Just through helping around the home, tamariki are learning skills – they are also having a relationship-strengthening experience where they can contribute alongside a more capable person.

Pātai atu ki te whānau:

  • What have you tried doing together with your tamaiti?
  • Do they like to help?
  • How does that go?
  • What else could you try together?

Playing with others

In Te Māhuri 1 and Te Māhuri 2, check out the purple pages 10–17 titled ‘Ngā mahi a whānau’. They show tamariki playing and learning on their own and with other tamariki.

Ask whānau:

  • How is your tamaiti getting on playing with others?

Between 3 and 5 years, a lot of learning takes place around playing co-operatively. Ask:

  • Have you noticed how they’re getting on with playmates or siblings?

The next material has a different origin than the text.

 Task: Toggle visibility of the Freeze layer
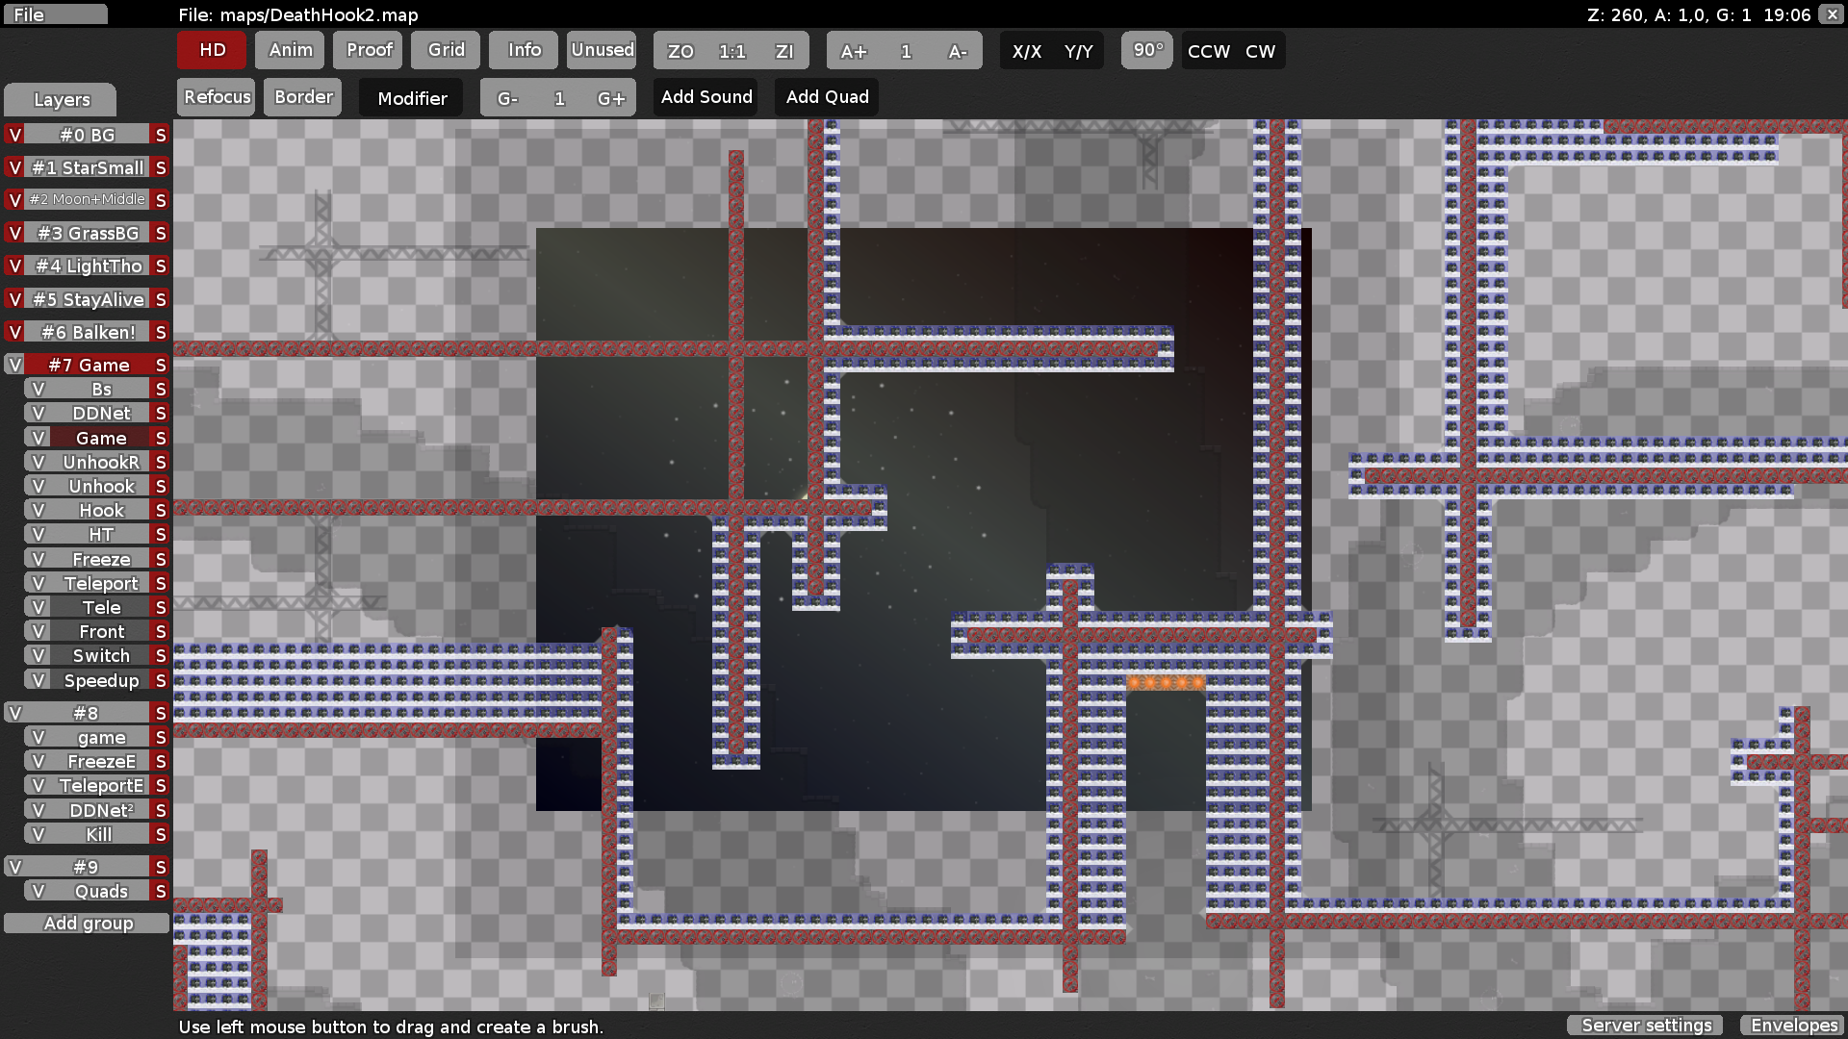38,558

Through play, they can learn how to take turns, share resources, wait, talk and listen and co-operate.

They’ll continue to need the adults who love and care for them to support, encourage and guide them towards playing peacefully.

Ngā tohu whānau

The ‘ngā tohu whānau’ or 6 principles can really help whānau to build and strengthen relationships with their tamariki.

In Te Māhuri 2, pages 18–19, there are ideas on how to promote and maintain the best relationships between whānau and tamariki.

This ensures that tamariki can grow up to be capable, confident and happy.

Pātai atu ki te whānau:

  • We’ve talked about these ‘tohu whānau’ or ‘6 principles’ before. What can you remember about them?
  • Which of the tohu do you find easy?
  • Are there ones that are more difficult for you?

Suggest to whānau that you could go through each of them together to see if there is any area that might be worthwhile exploring. This might help whānau and their tamariki as they spend time together at home.

The ara mātua (parenting pathways) section also has many ideas for strengthening relationships and supporting tamariki in their learning and development.